> **Exercise**
Copy the rows from the start through the line containing "(1726, 613)", inclusive, and swap every "screenshot" for "screen capture" while leaving everything else unchanged.

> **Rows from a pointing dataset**
.....

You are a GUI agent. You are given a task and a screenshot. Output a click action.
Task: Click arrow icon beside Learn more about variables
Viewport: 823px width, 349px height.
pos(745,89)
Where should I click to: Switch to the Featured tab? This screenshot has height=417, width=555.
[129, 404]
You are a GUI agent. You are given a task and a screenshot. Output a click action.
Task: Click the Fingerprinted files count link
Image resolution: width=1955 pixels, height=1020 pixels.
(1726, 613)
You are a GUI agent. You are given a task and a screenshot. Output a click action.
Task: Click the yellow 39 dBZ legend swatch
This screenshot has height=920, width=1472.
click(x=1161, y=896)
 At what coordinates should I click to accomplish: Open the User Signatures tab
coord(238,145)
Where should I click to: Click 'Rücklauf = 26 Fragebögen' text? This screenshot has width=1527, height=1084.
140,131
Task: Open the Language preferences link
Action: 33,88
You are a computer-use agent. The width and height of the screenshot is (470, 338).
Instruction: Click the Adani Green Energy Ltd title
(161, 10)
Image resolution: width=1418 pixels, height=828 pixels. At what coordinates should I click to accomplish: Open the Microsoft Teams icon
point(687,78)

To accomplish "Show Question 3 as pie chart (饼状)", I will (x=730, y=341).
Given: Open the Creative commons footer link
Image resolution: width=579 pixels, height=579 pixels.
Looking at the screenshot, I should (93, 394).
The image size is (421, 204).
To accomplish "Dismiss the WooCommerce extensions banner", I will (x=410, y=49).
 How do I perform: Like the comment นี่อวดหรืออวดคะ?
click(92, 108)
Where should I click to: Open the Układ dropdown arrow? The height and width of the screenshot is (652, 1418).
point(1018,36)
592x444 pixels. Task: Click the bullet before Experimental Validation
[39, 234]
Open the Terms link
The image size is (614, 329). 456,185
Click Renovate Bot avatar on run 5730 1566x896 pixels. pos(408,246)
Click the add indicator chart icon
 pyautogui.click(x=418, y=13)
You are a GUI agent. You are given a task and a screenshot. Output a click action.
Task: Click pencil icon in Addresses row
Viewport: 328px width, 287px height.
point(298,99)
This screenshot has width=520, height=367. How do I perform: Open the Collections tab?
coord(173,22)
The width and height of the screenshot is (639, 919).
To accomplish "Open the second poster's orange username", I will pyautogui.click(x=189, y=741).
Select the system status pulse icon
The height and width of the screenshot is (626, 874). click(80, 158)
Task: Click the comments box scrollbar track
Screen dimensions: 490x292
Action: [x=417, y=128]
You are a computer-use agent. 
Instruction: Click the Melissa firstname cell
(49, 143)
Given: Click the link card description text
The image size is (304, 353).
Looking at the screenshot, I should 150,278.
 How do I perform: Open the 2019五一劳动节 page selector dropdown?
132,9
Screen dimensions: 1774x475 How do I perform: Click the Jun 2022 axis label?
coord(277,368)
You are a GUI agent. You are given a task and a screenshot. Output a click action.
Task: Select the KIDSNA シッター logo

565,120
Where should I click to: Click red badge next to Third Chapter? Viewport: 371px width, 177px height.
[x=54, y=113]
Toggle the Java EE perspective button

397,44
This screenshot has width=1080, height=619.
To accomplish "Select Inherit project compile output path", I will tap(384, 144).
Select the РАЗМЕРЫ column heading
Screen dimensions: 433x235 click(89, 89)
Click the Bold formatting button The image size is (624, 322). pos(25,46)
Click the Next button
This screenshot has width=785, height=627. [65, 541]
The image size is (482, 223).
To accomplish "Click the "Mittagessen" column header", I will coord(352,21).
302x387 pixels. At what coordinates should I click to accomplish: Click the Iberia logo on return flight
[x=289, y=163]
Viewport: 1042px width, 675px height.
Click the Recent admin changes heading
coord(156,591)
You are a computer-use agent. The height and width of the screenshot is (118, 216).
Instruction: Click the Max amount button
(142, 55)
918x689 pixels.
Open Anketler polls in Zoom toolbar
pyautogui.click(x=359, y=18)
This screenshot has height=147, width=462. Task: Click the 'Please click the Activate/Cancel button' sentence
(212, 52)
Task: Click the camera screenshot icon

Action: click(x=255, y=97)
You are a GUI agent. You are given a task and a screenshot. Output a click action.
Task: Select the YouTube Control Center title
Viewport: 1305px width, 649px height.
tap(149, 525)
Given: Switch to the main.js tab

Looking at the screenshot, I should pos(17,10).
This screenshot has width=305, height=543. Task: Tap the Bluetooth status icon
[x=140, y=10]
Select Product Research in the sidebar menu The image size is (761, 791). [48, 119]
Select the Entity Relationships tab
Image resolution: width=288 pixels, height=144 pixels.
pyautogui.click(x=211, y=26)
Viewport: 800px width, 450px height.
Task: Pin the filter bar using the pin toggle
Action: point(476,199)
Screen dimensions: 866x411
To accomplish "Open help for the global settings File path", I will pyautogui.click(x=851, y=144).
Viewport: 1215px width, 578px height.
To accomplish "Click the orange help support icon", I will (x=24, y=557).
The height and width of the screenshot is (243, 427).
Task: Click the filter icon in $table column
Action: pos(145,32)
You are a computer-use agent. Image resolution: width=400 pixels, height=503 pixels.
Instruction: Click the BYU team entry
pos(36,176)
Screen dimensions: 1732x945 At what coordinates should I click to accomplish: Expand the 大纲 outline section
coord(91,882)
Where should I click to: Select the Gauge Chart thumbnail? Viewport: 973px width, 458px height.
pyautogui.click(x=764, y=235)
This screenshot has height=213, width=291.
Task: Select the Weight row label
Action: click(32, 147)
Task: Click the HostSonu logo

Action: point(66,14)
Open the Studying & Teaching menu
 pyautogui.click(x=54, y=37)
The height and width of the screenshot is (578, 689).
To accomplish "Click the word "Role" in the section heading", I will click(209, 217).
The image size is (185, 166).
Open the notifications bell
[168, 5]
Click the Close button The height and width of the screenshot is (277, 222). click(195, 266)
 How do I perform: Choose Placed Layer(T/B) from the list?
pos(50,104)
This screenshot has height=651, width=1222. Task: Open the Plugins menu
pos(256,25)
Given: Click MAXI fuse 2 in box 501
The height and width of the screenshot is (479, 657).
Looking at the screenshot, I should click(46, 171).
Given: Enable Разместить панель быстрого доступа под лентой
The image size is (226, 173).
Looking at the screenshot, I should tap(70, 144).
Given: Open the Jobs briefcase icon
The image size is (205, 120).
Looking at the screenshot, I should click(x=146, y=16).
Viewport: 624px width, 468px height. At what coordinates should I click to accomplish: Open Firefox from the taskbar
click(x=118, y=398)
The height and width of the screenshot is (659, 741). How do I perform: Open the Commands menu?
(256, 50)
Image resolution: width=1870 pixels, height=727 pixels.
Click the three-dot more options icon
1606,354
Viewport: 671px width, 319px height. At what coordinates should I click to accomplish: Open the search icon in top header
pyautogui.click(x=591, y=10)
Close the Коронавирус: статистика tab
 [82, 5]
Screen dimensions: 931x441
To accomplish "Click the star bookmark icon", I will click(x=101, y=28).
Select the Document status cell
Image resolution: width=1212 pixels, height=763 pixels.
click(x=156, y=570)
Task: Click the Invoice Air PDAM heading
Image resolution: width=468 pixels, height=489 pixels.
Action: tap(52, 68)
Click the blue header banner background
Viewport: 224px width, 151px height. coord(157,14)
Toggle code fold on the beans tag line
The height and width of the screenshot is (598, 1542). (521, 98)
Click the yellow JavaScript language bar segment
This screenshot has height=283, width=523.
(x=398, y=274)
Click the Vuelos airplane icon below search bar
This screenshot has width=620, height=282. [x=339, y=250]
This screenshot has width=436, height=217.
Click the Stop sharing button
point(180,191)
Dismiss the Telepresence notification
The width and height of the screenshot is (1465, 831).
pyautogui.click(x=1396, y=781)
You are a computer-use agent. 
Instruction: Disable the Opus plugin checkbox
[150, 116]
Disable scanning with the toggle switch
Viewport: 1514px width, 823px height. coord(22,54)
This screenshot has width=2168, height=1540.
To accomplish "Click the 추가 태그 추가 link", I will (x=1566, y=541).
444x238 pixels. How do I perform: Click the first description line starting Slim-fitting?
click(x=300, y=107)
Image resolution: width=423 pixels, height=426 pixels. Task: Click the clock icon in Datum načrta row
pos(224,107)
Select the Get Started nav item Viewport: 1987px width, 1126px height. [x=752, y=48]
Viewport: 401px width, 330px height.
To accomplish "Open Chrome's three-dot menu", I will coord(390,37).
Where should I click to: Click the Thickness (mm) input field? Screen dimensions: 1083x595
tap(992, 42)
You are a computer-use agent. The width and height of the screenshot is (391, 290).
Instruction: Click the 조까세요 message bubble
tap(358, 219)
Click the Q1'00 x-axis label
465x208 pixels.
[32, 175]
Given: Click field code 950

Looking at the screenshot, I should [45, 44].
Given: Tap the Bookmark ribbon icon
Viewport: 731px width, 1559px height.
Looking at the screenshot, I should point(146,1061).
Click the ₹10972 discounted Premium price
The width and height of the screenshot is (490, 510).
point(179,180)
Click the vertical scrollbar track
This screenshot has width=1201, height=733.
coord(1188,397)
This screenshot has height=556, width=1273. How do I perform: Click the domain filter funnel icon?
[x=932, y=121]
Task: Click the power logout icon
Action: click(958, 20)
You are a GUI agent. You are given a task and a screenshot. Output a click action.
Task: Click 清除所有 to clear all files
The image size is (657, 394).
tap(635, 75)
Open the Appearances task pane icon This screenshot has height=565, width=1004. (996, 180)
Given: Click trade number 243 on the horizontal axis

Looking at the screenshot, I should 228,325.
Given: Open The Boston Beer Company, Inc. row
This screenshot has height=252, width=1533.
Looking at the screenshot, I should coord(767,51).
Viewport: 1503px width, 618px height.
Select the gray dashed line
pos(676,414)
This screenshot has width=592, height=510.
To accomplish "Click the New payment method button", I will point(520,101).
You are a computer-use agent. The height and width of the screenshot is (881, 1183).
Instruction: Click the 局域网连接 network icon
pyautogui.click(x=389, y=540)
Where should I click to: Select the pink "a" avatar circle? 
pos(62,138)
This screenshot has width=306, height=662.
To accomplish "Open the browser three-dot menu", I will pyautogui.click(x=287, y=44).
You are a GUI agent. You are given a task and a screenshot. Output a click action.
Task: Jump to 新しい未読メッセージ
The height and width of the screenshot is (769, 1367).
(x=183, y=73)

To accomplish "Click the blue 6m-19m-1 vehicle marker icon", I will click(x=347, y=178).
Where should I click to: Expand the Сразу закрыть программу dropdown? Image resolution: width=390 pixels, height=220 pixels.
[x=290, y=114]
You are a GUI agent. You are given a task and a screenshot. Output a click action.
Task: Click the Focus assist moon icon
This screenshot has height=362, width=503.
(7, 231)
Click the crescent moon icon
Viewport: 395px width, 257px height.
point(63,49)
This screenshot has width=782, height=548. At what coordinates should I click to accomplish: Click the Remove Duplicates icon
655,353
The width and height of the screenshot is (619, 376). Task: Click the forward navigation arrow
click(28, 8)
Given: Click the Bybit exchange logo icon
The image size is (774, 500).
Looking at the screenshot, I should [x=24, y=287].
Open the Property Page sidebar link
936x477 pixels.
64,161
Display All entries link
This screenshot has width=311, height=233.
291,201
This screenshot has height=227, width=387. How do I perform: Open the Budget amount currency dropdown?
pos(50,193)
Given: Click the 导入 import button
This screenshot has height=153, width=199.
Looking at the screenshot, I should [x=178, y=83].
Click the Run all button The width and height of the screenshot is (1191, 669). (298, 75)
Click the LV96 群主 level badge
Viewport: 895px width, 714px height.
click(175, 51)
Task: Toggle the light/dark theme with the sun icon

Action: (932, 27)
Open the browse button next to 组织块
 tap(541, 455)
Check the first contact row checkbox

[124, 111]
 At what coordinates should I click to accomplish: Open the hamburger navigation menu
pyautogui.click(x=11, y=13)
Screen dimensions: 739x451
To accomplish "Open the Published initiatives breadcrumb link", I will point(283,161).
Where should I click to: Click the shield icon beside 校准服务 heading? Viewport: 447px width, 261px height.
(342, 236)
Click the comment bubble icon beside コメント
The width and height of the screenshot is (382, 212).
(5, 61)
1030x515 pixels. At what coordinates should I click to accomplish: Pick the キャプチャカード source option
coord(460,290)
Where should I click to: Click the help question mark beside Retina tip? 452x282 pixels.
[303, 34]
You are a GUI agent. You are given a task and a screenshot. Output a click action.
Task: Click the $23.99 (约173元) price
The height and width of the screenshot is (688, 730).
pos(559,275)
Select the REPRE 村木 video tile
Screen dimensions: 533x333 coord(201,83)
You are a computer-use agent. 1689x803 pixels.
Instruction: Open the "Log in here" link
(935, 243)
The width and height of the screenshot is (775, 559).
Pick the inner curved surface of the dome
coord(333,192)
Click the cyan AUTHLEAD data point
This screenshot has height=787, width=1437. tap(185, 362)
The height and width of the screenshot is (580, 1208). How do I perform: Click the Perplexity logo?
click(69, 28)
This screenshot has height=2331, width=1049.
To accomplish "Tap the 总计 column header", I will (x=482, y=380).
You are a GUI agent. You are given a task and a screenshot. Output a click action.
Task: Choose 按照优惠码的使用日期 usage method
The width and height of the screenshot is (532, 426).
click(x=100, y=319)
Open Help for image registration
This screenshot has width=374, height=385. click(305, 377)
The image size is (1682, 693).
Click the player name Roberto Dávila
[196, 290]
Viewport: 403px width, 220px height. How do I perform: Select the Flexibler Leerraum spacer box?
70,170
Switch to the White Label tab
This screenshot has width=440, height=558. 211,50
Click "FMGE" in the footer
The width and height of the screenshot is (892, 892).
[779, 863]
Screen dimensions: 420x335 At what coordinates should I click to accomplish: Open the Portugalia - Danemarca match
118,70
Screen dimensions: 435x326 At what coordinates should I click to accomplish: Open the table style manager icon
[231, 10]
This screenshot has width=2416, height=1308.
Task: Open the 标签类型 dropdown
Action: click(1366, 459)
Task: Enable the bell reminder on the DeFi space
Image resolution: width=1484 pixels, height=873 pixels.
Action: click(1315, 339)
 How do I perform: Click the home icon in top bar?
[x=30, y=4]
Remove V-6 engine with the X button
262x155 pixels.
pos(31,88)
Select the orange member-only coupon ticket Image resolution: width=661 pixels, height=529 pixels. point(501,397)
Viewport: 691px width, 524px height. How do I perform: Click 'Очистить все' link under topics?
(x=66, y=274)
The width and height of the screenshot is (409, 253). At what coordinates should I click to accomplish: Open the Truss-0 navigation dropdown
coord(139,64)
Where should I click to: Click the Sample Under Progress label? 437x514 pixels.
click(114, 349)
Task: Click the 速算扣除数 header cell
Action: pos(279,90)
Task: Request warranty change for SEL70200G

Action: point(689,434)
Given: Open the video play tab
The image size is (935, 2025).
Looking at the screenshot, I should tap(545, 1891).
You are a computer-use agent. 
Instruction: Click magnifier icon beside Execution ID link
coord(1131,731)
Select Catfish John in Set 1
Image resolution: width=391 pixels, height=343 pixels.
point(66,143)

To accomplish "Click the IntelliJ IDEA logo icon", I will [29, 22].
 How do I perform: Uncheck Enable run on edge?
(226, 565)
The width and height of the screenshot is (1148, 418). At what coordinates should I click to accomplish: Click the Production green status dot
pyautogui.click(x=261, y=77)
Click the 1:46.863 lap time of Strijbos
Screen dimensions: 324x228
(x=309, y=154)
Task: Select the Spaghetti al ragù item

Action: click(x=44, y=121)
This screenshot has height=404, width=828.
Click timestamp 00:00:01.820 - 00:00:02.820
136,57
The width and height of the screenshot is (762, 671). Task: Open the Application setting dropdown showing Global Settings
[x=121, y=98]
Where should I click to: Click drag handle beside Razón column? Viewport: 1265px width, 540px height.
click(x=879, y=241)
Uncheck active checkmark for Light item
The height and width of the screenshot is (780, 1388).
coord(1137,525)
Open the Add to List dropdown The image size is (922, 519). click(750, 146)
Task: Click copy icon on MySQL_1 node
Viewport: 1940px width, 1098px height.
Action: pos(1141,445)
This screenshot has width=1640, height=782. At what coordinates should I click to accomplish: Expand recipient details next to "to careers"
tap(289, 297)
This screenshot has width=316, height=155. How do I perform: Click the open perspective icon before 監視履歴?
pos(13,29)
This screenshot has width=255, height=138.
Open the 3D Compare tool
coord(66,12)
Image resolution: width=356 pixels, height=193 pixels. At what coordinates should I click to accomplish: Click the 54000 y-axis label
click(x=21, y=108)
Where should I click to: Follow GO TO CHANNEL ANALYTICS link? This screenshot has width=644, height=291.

.....

> **Expected answer**
You are a GUI agent. You are given a task and a screen capture. Output a click action.
Task: Click arrow icon beside Learn more about variables
Viewport: 823px width, 349px height.
pos(745,89)
Where should I click to: Switch to the Featured tab? This screen capture has height=417, width=555.
[129, 404]
You are a GUI agent. You are given a task and a screen capture. Output a click action.
Task: Click the Fingerprinted files count link
Image resolution: width=1955 pixels, height=1020 pixels.
(1726, 613)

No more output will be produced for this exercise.